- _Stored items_
________________________________________

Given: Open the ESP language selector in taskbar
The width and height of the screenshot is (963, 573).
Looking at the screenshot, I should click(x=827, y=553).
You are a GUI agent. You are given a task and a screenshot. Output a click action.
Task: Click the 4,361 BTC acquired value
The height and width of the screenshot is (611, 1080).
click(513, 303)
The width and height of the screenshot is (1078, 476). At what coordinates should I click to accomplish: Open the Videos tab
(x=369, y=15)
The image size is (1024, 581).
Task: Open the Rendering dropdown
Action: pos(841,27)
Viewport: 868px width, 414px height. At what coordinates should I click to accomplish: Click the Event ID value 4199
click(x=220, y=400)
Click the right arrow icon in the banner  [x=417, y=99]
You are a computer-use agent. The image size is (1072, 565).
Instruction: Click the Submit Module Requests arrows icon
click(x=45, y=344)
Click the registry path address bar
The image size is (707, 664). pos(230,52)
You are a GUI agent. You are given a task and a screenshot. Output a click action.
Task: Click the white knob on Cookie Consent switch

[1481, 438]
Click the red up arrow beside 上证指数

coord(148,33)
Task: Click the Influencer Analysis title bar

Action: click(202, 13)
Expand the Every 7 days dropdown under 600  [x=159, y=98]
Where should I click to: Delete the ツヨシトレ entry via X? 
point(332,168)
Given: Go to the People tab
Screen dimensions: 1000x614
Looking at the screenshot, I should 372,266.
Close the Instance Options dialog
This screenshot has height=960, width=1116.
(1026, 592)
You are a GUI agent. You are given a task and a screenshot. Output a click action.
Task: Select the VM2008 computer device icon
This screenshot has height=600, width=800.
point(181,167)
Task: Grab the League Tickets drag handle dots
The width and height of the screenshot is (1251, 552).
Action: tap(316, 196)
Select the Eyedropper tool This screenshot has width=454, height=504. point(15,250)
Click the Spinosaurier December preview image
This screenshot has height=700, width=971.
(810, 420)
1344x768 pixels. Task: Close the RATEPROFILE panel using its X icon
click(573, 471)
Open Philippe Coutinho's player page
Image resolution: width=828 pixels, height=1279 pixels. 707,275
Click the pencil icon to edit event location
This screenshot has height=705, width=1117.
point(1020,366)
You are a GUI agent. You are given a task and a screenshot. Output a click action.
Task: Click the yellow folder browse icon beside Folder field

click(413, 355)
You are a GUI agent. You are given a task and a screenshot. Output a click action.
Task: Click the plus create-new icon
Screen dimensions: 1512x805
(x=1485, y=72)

________________________________________

- _About this task_
Working from the records above, write out verbatim only the lines from the line containing "Task: Click the 4,361 BTC acquired value" through the line containing "Click the right".

- _Answer section_
Task: Click the 4,361 BTC acquired value
The height and width of the screenshot is (611, 1080).
click(513, 303)
The width and height of the screenshot is (1078, 476). At what coordinates should I click to accomplish: Open the Videos tab
(x=369, y=15)
The image size is (1024, 581).
Task: Open the Rendering dropdown
Action: pos(841,27)
Viewport: 868px width, 414px height. At what coordinates should I click to accomplish: Click the Event ID value 4199
click(x=220, y=400)
Click the right arrow icon in the banner  [x=417, y=99]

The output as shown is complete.